Vienna Town Master Plan
Also on June 2, and in keeping with these developments, there was a truly remarkable ceremony in Vienna establishing the town’s new growth plan, which designates a greenbelt around the town’s growth areas, plans for limited, realistic, and environmentally sensitive growth, and provides for restoration and protection of hundreds of acres of land that are critical to the health of the river and its wildlife. We commend Vienna for its farsightedness and its vision and look forward to more years of working with the town in protection of the Nanticoke River.
Edwin Lewis marsh hunting complex
“I think this may actually be the last time I write about this in our newsletter!” Well, I guess I spoke too soon last winter! The marsh cabin complex constructed illegally in the Critical Area by Edwin Lewis has yet to be demolished. Through some arcane legal wrangling, Wicomico County has been hit with another appeal, and this has also been rejected. We will see where this leads this time, but the MD Attorney General has filed a complaint in Circuit Court against Mr. Lewis and has also designated the County’s Critical Areas procedures as deficient.
Marshyhope Sand and gravel Operation
In a bit of good news, we were pleased to learn last summer that the proposal for a sand and gravel operation that would have created a 145- acre, 75’ deep borrow pit and a major industrial operation on the shores of Marshyhope Creek was abandoned, and this land will instead be protected by conservation easement and managed by the adjacent Henson Scout Reservation.
Harp/Horton book published
Since our last newsletter, the river has received exceptional recognition through the publication of a most astounding book, The Nanticoke – Portrait of a Chesapeake River, by David Harp and Tom Horton. These 2 have spent countless hours in and on the river, covering every stretch with sensitivity and amazing perception.

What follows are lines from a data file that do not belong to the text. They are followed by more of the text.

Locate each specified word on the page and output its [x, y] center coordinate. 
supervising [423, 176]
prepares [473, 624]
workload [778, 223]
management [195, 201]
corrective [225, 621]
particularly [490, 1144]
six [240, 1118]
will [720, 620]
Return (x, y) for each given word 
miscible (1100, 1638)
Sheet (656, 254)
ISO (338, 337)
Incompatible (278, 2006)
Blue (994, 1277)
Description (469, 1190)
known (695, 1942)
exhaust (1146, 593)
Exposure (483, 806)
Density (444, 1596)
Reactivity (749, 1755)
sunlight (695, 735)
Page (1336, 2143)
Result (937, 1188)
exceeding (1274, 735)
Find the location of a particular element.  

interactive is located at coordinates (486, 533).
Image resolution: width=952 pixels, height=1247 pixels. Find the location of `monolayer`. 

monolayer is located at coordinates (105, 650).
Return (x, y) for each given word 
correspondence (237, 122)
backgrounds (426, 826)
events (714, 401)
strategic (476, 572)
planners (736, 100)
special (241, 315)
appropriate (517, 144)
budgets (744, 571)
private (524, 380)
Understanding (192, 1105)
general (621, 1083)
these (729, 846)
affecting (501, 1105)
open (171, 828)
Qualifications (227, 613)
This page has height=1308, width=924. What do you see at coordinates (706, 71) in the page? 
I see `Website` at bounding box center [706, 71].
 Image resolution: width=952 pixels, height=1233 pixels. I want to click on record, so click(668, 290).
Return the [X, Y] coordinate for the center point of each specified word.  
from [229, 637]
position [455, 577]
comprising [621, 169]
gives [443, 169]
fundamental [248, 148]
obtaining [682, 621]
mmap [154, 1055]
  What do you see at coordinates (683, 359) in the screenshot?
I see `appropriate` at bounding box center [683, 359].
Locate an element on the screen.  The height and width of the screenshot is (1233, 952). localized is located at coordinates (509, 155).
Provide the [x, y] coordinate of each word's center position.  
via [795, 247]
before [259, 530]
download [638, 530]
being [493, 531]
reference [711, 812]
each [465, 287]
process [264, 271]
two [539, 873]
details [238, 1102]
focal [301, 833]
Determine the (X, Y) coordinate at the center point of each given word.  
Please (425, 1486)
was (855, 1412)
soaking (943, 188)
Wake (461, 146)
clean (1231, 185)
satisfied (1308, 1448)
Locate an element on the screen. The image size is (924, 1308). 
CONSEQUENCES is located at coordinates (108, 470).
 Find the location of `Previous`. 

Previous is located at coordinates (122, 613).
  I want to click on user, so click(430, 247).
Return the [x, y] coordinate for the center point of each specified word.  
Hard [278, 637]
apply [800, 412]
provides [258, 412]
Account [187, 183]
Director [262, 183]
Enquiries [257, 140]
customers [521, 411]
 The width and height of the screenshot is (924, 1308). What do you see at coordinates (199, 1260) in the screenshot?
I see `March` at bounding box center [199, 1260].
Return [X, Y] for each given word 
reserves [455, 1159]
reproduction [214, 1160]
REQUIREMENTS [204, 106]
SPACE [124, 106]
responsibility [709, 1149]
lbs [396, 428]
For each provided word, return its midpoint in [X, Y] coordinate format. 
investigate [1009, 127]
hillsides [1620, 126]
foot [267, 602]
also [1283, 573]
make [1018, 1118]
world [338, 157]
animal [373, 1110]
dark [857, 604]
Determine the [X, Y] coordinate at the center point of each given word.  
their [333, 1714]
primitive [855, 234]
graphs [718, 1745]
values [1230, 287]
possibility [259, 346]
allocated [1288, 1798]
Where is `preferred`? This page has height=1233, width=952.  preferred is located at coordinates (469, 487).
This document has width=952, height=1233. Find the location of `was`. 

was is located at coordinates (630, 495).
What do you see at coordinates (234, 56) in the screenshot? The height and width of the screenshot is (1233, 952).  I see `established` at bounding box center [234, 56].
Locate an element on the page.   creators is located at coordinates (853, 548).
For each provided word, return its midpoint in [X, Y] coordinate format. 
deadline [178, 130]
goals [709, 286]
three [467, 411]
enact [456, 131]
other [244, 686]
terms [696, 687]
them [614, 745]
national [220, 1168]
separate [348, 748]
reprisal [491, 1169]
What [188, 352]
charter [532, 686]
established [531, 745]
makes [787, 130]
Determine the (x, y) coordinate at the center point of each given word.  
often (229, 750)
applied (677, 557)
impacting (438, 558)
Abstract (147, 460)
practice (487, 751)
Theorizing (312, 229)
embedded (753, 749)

And as a special touch, one of its dedications is to the Friends of the Nanticoke River! We can all take pride in what we have done to help this river stay as wonderful as it is, and I hope you will continue to join me in working to keep what we have and to make it better.
Growth and Land Preservation
We continue to work towards meaningful land use planning in the face of both staunch opposition and new alliances. Wicomico County’s Rural Areas Planning Committee recommended to the County Council last fall that it revise its zoning code to prohibit a density bonus that allowed five times the number of houses otherwise provided for in the agricultural zone. Many of our members spoke out about this issue, and in January the Planning and Zoning Commission voted 7-0 to approve sending legislation forward to the Council. Many of Wicomico’s Farmers are working tirelessly to protect the interests of farmers faced with increasing land prices and crowded by development pressures, and we are pleased to support them. If you live in Wicomico County and have not contacted your council members, please let them know that you expect to see real agricultural protection that will retain this most important of economic and cultural activities.
The Town of Hebron has forged ahead with its plans for massive development that would increase its population almost to the size of Cambridge. We have contacted state, county, and even Federal representatives to share our concerns about the impact of this misguided scheme on Rewastico Creek, an important tributary of the Nanticoke River. We are now working as part of the stakeholders group that will help guide development of the County’s Water Resources element of its Comprehensive Plan to highlight the effects of this and other poorly planned development on the region’s water resources.
We did not hold a membership drive this spring in order to synchronize our membership period with that of the Wicomico Environmental Trust, of which many of us are joint members. So this year-end update was combined with our membership drive mailing.